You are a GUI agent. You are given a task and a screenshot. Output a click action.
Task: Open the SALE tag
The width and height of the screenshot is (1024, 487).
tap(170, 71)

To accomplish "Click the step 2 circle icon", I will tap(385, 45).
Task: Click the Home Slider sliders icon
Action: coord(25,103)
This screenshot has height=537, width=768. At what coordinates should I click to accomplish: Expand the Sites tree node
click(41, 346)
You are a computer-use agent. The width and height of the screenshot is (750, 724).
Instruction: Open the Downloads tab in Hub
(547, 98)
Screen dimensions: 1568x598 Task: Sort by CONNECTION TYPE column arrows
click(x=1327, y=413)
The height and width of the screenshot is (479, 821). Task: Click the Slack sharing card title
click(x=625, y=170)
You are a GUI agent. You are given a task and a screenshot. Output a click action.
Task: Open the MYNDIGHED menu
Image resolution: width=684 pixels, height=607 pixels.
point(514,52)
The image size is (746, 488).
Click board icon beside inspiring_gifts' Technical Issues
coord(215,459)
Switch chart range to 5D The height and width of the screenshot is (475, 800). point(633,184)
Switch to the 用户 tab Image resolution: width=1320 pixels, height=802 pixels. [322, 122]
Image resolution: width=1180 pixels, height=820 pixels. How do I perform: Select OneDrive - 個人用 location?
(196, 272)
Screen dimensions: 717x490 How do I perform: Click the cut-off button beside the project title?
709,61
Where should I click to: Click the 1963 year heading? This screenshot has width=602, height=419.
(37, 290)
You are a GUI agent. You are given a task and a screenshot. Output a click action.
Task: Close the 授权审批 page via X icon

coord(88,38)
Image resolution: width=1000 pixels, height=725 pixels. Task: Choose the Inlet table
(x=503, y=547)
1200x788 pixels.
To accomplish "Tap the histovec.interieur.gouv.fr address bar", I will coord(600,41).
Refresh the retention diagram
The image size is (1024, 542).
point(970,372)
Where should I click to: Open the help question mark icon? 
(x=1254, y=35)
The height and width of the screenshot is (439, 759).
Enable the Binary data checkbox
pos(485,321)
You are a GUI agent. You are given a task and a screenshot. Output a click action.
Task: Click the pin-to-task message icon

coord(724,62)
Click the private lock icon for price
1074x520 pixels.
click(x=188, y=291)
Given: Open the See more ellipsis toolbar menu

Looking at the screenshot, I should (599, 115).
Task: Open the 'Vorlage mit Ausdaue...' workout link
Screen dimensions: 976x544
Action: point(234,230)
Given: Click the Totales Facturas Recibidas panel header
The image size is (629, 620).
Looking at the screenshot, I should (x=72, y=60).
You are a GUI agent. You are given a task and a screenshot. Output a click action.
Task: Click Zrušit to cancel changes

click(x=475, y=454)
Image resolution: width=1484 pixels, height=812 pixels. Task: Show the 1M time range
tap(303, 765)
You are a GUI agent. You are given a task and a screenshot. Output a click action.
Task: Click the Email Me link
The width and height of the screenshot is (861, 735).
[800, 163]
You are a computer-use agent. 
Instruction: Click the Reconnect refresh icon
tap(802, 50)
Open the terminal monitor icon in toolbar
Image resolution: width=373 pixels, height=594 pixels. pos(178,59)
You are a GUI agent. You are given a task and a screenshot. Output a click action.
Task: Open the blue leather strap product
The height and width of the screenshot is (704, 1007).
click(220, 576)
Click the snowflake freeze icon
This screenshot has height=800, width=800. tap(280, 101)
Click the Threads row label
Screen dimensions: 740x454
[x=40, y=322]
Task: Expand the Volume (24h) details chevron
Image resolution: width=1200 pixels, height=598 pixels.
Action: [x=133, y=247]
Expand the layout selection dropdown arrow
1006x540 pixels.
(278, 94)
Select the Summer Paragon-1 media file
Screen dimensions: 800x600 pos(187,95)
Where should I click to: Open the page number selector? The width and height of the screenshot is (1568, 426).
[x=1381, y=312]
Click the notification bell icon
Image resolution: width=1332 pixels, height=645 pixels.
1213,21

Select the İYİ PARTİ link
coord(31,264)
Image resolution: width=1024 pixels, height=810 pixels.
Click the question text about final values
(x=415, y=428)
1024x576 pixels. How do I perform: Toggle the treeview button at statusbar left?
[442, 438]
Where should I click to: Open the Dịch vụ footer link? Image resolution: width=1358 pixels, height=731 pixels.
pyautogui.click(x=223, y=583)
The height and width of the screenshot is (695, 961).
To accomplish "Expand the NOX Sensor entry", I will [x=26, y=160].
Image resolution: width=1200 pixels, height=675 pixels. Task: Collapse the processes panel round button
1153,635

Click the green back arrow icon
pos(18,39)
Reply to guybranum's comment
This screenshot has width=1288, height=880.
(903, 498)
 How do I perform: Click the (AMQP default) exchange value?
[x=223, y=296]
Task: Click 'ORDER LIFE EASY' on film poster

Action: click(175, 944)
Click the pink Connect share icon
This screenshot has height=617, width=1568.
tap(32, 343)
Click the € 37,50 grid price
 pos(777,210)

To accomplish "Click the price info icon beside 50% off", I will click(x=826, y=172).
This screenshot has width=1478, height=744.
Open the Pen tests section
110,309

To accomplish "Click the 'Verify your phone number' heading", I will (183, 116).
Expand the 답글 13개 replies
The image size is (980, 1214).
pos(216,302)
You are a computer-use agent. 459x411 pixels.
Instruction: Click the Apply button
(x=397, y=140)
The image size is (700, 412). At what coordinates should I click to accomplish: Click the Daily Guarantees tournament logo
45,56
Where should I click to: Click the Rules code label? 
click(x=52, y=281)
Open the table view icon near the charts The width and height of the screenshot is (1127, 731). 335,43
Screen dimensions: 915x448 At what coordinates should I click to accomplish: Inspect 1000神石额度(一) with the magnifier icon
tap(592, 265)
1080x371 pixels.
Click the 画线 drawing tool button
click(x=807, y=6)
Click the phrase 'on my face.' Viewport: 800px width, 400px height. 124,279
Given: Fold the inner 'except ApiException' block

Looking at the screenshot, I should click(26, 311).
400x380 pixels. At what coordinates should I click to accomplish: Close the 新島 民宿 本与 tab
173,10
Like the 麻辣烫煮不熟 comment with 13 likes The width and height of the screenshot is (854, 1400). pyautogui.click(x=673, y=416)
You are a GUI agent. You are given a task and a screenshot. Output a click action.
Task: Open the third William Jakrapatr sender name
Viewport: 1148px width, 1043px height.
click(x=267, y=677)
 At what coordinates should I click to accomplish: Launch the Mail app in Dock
- - - - -
EXERCISE PROMPT >>
The response must contain every line from the listing above in which the string "Switch" appears.

OUTPUT BELOW >>
Switch chart range to 5D The height and width of the screenshot is (475, 800). point(633,184)
Switch to the 用户 tab Image resolution: width=1320 pixels, height=802 pixels. [322, 122]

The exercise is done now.